I wonder if you're trying to be snarky but I'll assume it's an honest question.
The simplest example I can think of is if firm A is basically making zero profit: the corporate tax differences in different markets don't matter as corp tax is due on profit. No profit means no taxes, allowing it to set prices more similarly everywhere. Firm B, that is making profit, has to therefore consider something firm A doesn't. What we'd expect to see is firm B both more interested and more able to price competitively in a region with low tax, and attempt to grow market share there, while in a high tax region, firm B would have higher prices, to recoup more similar net profit per unit after tax, even at the cost of diminished market share. If this isn't clear, take it to extremes: imagine an extreme scenario where a certain country has a corp tax rate of 100%. A profitable company might not bother selling there at all, and leave that market to companies that aren't operating profitably.
Different firms will be locking in their FX rates at different times and for different horizons. One firm may have done so at when the yen was at 100 for 5 years. Another firm may have done so at 140 for 2 years. If you want more details on how this works I can go into great detail.

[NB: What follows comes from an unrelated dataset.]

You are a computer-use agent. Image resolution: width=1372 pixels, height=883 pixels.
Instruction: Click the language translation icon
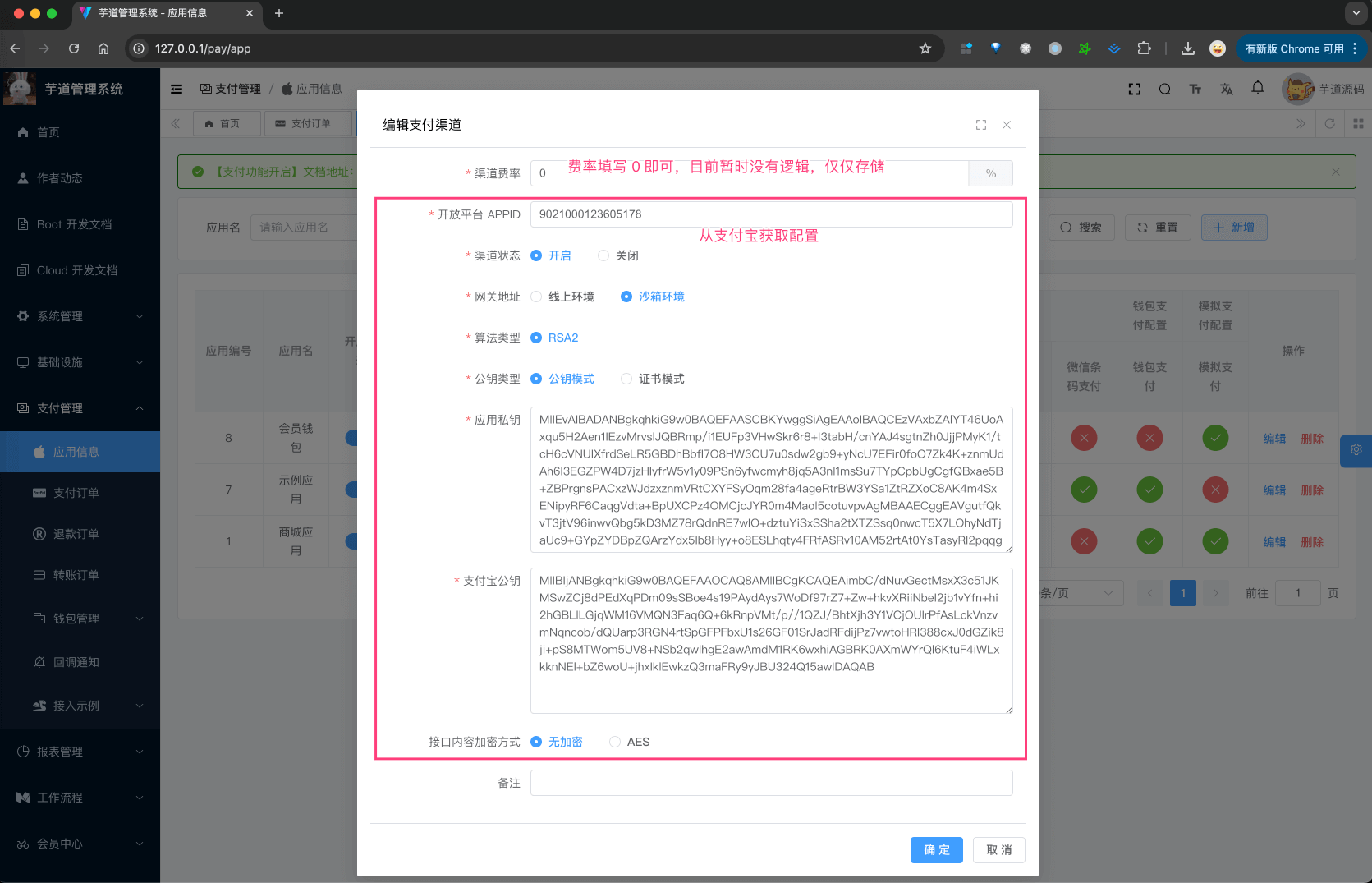pyautogui.click(x=1226, y=89)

Different firms have different corporate structures that give them different tax rates in different markets. Maybe firm A has set up an import company in Ireland and books their profit there and pays low Irish tax rates, while firm B hasn't and pays far higher German tax rates.
Or firm A's lawyers have cautioned it AGAINST setting up an Irish profit-booking entity on the grounds that the EU or the US may determine it's tax cheating and land a fine on firms doing it while firm B has decided it's totally legal and is paying lower tax for this reason. In fact one may even be paying off some sort of fine while another isn't.
Or if you're looking at the UK, maybe one firm has had a UK corporate entity for decades, and now that the UK has left the EU has dusted that off and is using it efficiently, while another doesn't have such a firm or has had the cost of setting up such a firm only since Brexit. Maybe that entity isn't set up efficiently yet. Or contrarily, there may be some special tax rates available now that weren't available before. If you're in the US you've seen this when a state offers a 10 year tax rebate to a company to set up a factory there. Other countries have special economic zones whose rules vary over time and some companies were able to take advantage of them and some didn't.
Some countries have preferential import duties for certain countries. If firm A is making lenses with parts from Mexico and firm B is making them with parts from China, firm A pays lower import duty to the US due to the USMCA (the new NAFTA) allowing freer trade between the US Canada and Mexico. If you're interested especially in UK/EU, these countries are often very preferential to their old colonies. I don't know that this would be a factor in lens/camera manufacture but it's been a problem for decades in the banana trade.
Some firms may be running their UK help desk in the UK at high UK prices while another firm is doing it in the Philippines.
If you're being like AlanF and setting the bar at me having to PROVE why prices differ, you're setting the bar too high. Even industry analysts who know every public financial detail of the various firms' operating structures will not be able to know for a fact exactly why prices are set like they are. An analyst might even have noted an "official announcement" explaining the pricing but even such public communications, while they have to be true, may be far from the whole story.